Dans la régulation de la réponse immunitaire, certains  lymphocytes (T régulateurs (Tr ou Treg, auparavant nommés lymphocytes T suppresseurs) sont une sous population de lymphocytes T CD4+ ayant la propriété d’inhiber la prolifération d’autres lymphocytes T et d’une façon très efficace.

 

7-Le privilège immunitaire (comme une immunité présidentielle ou parlementaire)

Pourquoi un corps étranger comme le fœtus ou une tumeur est-il toléré par la mère ?

Il n’existe pas d’explication unique à ce phénomène.

Pour le fœtus, le scénario suivant est avancé. Lorsque l’œuf se niche dans l’utérus, ses enveloppes ne portent pas les protéines d’histocompatibilité HLA classiques ; il échappe ainsi au rejet de greffe. Cependant, les cellules sans HLA sont normalement détruites par une catégorie spéciale de cellules immunitaires, les cellules tueuses naturelles, qui reconnaissent l’absence du soi. Et l’utérus en regorge. L’embryon échapperait à la destruction car ses enveloppes portent un autre type de protéines HLA, appelées HLA-G, qui agissent comme des immunosuppresseurs.

 

Quant aux cellules cancéreuses, elles produisent des antigènes anormaux qui devraient également entraîner leur destruction par le système immunitaire. Peut-être y échappent-elles par le mécanisme décrit ci-dessus. Leur furtivité pourrait aussi être liée au fait que ce ne sont pas de bonnes « présentatrices » d’antigènes : elles ne délivreraient pas le second signal adéquat. Autre hypothèse : les cellules cancéreuses libèrent des signaux captés par les cellules immunitaires, les poussant à un suicide anticipé ou rendant leur réponse inefficace. Ces hypothèses ne sont pas exclusives : l’homme évolue avec ses tumeurs depuis des millions d’années, aux cours desquelles a dû s’instaurer un dialogue complexe entre ces dernières et le système immunitaire.

8-Les allergies

Ce sont des réactions immunitaires exacerbées – et surtout mal aiguillées. Leur nom fait référence à cette réponse particulière du grec allos, autre, et ergon, travail.
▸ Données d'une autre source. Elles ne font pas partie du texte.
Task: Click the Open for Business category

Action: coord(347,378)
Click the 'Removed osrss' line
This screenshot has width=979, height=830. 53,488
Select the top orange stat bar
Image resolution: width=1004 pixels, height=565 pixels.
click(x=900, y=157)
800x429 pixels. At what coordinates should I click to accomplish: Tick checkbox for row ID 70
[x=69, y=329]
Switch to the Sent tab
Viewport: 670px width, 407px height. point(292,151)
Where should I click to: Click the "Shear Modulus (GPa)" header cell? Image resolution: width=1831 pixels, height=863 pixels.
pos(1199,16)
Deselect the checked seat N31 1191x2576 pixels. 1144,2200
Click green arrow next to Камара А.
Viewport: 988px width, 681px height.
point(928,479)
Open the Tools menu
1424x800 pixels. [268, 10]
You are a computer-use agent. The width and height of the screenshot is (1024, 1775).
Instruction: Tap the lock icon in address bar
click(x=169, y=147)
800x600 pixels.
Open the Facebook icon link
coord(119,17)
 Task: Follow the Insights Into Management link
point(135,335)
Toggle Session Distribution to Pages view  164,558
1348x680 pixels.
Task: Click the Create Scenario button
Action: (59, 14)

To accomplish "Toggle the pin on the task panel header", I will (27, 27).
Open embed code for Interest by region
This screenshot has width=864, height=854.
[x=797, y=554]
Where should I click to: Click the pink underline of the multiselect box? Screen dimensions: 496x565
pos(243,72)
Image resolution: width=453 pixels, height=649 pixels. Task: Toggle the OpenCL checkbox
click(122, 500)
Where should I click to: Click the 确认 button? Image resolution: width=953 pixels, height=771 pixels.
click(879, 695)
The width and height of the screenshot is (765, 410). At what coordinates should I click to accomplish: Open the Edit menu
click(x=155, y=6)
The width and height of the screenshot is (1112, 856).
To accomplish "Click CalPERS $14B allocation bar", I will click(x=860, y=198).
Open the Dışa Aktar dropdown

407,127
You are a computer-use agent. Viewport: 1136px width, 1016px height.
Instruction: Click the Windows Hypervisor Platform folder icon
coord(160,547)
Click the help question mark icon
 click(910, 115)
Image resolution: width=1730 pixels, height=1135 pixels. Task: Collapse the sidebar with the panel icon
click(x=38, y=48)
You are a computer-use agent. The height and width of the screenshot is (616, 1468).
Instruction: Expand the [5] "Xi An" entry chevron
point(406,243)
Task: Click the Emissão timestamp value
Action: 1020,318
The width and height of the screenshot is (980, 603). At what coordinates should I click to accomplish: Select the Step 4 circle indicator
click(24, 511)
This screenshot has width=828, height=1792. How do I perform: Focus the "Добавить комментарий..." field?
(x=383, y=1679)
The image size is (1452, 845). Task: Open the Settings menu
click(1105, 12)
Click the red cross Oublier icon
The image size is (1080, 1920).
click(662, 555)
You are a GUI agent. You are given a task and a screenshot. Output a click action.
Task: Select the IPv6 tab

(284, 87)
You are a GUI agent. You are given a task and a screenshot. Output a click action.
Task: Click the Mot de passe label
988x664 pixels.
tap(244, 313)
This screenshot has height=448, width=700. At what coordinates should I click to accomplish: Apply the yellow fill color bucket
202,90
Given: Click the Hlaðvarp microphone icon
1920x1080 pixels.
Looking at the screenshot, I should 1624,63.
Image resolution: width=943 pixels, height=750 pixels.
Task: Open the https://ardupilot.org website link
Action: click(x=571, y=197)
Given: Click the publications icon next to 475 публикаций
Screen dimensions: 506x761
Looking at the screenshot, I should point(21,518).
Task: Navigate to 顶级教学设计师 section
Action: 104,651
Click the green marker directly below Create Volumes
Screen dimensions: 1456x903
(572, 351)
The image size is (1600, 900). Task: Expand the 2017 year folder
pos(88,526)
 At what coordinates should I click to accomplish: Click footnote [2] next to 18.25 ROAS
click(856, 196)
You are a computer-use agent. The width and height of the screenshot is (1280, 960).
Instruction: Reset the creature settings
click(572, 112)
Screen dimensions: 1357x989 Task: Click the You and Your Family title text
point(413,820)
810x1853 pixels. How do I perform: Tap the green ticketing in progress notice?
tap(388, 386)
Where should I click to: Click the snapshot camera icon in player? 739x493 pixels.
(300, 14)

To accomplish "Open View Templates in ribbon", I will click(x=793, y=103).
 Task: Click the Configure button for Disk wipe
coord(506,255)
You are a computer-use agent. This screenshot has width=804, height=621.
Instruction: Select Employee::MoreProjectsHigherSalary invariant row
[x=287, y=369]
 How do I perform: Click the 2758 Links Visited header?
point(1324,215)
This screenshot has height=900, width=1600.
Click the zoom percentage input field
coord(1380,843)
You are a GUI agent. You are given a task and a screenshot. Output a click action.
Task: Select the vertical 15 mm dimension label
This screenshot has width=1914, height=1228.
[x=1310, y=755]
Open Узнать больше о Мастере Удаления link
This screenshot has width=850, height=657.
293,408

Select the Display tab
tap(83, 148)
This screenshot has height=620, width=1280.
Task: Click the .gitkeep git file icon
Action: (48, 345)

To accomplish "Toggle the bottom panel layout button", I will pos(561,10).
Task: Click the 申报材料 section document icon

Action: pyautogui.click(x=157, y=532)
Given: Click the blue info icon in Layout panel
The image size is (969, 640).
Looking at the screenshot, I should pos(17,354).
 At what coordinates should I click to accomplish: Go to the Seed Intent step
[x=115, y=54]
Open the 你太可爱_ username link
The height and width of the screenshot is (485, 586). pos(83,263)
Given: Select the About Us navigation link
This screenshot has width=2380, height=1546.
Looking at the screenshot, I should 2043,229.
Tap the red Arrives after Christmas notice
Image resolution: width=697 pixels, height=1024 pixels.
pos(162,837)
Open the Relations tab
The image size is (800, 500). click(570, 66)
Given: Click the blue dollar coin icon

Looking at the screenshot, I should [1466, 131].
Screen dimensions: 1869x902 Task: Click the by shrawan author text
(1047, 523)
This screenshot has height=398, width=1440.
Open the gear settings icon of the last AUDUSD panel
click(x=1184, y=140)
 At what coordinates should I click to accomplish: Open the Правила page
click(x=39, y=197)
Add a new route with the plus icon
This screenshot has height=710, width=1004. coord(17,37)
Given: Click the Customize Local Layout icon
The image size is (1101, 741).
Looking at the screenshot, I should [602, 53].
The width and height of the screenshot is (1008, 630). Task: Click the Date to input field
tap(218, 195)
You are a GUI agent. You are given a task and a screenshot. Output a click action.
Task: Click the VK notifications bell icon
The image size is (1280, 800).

La rougeur, l’œdème, les démangeaisons sont dus à la libération dans la peau, dans les muqueuses du nez, dans les bronches, de grandes quantités de substances chimiques responsables de l’inflammation, en particulier de l’histamine. Ces substances font partie intégrante d’une réponse immunitaire normale, mais la machine s’est emballée.

Même si seulement 10 à 20 % des personnes s’en plaignent, tout le monde est plus ou moins allergique. C’est une question d’équilibre dans la réponse immunitaire. Un antigène peut, une fois qu’il a été reconnu par les lymphocytes T, donner lieu à deux réponses différentes. Schématiquement, la première voie recrute les lymphocytes tueurs et permet le rejet des greffes ou la lutte antivirale. La seconde, mise en jeu dans la lutte contre les parasites et beaucoup de bactéries, favorise la formation d’anticorps. Ces voies ont été baptisées TH1 et TH2 pour T helper 1 et 2, parce qu’elles sont mises en route par deux types de lymphocytes auxiliaires, qui émettent des signaux différents. Dans l’allergie, la production déséquilibrée d’un type d’anticorps appelé IgE entraine la libération explosive d’histamine et d’autres signaux par des cellules spécialisées, (les mastocytes).

Certains antigènes – comme ceux des pollens des graminées, qui donnent le rhume des foins – sont plus propices à la production d’IgE. Mais l’allergie est aussi une question de prédisposition génétique : certaines personnes sont plus disposées à répondre par l’une ou l’autre des deux voies immunitaires.